Work required: Go through the data line by line. Copy each one holding the string "will".

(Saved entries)
____

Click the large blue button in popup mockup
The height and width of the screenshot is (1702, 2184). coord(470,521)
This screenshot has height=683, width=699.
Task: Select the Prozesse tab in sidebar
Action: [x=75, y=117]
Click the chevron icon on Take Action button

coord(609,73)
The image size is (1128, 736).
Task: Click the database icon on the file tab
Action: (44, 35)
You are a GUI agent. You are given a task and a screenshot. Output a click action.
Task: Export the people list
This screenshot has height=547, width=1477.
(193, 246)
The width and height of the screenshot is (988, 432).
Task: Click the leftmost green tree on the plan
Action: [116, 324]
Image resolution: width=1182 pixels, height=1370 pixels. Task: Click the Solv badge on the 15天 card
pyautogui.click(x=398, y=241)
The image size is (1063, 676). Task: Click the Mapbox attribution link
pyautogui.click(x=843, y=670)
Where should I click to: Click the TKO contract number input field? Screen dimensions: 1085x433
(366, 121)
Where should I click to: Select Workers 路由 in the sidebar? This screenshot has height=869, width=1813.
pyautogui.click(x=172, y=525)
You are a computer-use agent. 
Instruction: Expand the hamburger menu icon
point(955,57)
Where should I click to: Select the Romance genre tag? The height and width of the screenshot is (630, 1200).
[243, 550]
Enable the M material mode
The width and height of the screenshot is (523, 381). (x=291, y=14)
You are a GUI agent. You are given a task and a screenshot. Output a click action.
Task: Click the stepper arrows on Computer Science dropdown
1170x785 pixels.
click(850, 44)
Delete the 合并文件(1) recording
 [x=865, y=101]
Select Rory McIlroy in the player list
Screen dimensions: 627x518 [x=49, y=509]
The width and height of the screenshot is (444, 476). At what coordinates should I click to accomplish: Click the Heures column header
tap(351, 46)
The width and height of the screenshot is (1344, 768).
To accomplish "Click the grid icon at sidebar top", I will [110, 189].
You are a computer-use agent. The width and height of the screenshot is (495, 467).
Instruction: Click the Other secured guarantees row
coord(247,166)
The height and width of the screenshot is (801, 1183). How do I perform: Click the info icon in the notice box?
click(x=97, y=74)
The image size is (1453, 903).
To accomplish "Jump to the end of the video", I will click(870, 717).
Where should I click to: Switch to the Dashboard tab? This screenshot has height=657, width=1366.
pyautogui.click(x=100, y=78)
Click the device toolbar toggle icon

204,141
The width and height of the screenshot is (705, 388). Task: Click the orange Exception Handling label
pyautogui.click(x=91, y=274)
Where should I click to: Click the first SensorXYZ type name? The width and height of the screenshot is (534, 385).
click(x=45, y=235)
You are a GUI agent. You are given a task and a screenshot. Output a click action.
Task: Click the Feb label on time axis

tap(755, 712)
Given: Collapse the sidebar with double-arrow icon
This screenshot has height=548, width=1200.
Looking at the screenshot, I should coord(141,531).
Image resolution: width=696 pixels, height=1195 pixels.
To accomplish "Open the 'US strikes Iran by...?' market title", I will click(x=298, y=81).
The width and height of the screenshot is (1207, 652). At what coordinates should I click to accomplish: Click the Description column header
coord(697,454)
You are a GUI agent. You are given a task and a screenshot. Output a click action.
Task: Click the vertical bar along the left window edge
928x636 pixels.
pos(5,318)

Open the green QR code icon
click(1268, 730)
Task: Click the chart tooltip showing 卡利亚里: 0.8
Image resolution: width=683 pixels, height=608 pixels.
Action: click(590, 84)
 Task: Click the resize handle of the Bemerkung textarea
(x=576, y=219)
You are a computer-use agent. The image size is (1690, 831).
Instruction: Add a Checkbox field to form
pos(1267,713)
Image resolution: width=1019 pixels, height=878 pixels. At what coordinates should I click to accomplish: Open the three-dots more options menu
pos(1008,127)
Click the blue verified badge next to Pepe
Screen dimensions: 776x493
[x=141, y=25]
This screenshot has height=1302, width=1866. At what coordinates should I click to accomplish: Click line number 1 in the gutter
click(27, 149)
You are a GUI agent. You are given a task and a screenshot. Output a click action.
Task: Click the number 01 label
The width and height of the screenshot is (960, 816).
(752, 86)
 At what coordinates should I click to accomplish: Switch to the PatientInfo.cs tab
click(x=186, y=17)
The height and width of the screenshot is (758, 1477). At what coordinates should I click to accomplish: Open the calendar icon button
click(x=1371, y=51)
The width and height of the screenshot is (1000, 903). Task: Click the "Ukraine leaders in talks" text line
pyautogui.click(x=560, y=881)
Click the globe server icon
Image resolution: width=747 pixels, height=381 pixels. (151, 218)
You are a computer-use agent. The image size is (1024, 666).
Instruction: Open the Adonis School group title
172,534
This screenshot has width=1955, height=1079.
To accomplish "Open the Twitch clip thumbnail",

____

Reply to the task:
To accomplish "Click the grid icon at sidebar top", I will [110, 189].
To accomplish "Jump to the end of the video", I will click(870, 717).
To accomplish "Open the 'US strikes Iran by...?' market title", I will click(x=298, y=81).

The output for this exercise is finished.